Decision №7
София, 16 юни 2005г.
Конституционният съд в състав:
Chairman:
Неделчо Беронов
Members:
DECISION No 8 OF 1 SEPTEMBER 2005 ON CONSTITUTIONAL CASE No 7/2005
The Supreme Court of Cassation asked for a binding interpretation of Art. 153 and Art. 158, item 3 of the Constitution. The SCC asked whether the five new provisions incorporated in the Constitution and related to the reorganization of the Judiciary would be tantamount to a change in the form of government which change is within the prerogatives of the Grand National Assembly only.
First the Constitutional Court discussed the core and functions of the abstract interpretation of the Constitution and came to the conclusion that the interpretation is not associated with a specific constitutional dispute but seeks to build a transparent and uncontroversial system of standards and to prevent constitutional disputes in future. Next the Court recalled that one and the same Constitution text can receive further interpretations when and if they are asked for again and that the Constitutional Court is not to answer literally the specific questions that may be asked if it is not to become an advisory body or a positive legislator – activities that are not within its prerogatives.
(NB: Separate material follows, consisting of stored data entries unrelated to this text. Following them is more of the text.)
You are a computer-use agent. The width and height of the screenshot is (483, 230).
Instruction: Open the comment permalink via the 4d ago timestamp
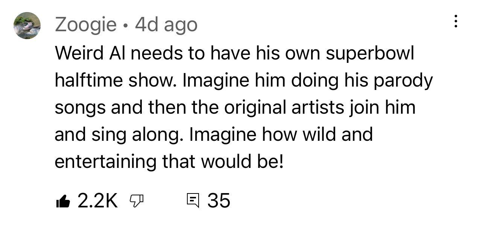tap(167, 24)
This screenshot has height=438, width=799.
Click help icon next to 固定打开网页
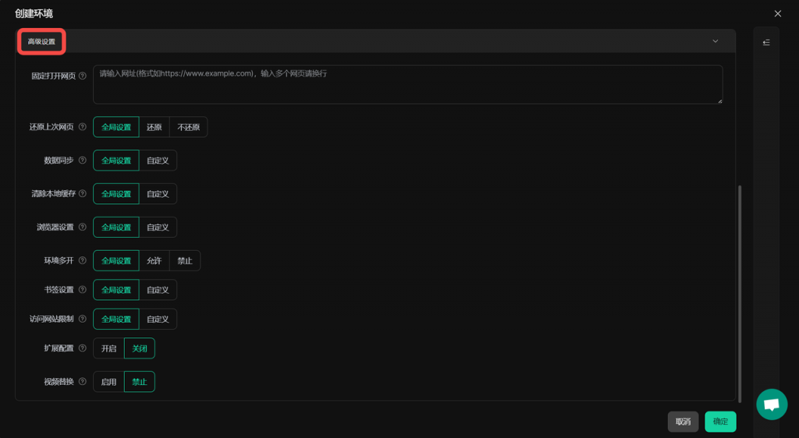coord(83,76)
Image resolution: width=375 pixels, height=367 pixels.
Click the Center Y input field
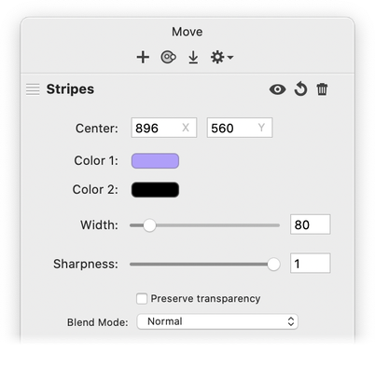click(240, 128)
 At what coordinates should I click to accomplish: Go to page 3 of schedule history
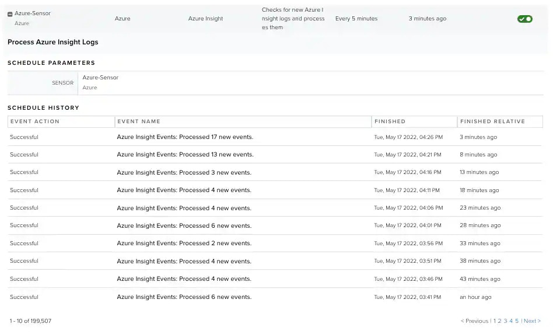click(x=505, y=321)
In view of the role of the Grand National Assembly in amending some parts of the Constitution, the Constitutional Court defines the Bulgarian Constitution as one of the pivotal fundamental laws of developed democracies.
II. Next the Constitutional Court made an analysis of the provisions of the chapter “Judicial Power” and came to the conclusion that three categories of bodies are involved in the Judiciary: the courts, the prosecution and the investigating authorities. The intensity of their operation is different; they employ different modi operandi and achieve a different legal effect. For this reason these three categories of bodies cannot be put on a par.
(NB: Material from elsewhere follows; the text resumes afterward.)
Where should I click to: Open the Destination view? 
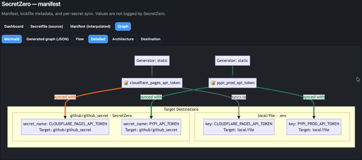150,39
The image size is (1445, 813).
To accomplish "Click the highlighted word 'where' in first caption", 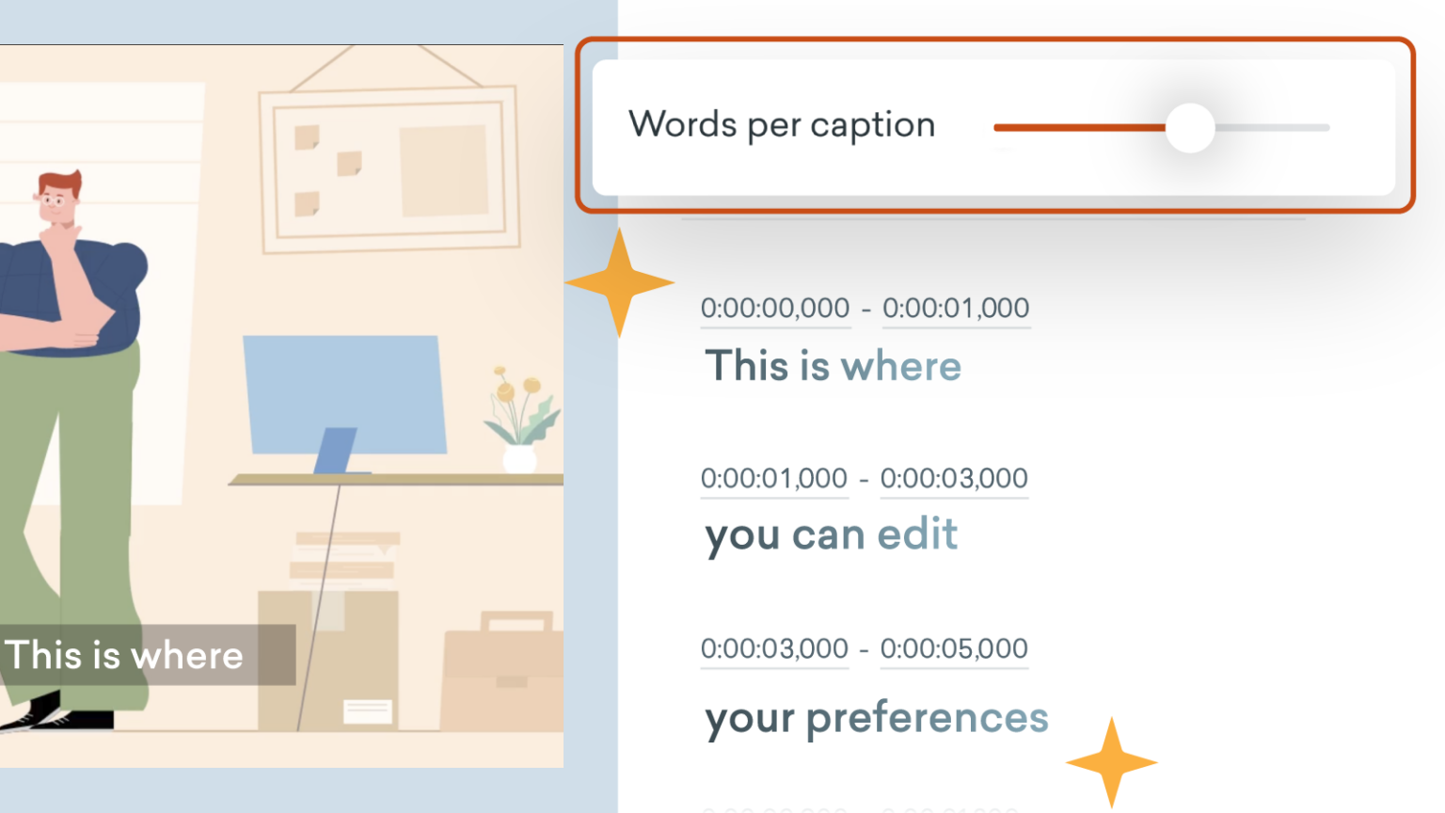I will pos(900,366).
1. From an organizational perspective the courts are the core of the Judiciary; from a functional perspective their activity is the most essential and crucial manifestation of this branch of power; the courts guarantee the most intensive legal protection of individuals, corporate persons and the State. The conclusion is that the courts are the protagonist of the Judiciary.
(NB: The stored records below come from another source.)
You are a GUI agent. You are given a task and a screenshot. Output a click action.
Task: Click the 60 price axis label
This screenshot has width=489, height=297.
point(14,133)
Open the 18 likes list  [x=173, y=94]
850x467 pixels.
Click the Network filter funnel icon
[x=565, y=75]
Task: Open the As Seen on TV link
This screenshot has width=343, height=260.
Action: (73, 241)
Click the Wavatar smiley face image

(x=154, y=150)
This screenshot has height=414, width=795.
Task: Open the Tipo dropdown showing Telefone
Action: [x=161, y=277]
2. Streamlining the prosecution structure in unison with its key mission and for the purpose of meeting the obligations that are thoroughly listed in the Constitution and within the framework of the judicial power cannot affect the form of government and falls within the National Assembly’s prerogatives. However, if the reorganization of the prosecution stands for its fragmentation and the transfer of one part outside the Judiciary or the contraction of its core functions to one of its modus operandi by which it performs its principal mission – to see to the rule of law, then it is a change which reflects on the form of government that the Grand National Assembly has the prerogative to approve.
3. Concerning the investigating authorities, the Constitutional Court limited its comment to the constitutional frame, which, contrary to the texts about the courts and the prosecution, does not provide for their type and structure and makes a conclusion about the legislating authority’s freedom on them. The Constitutional Court said nothing about the term “investigating magistrate” that extends to cover the investigating officer as well and took it for granted that it is a matter of legal appropriateness; depends on the overall characteristics, the model chosen, the key priorities and focuses of the reform of the courts and goes beyond the subject of the interpretation asked for.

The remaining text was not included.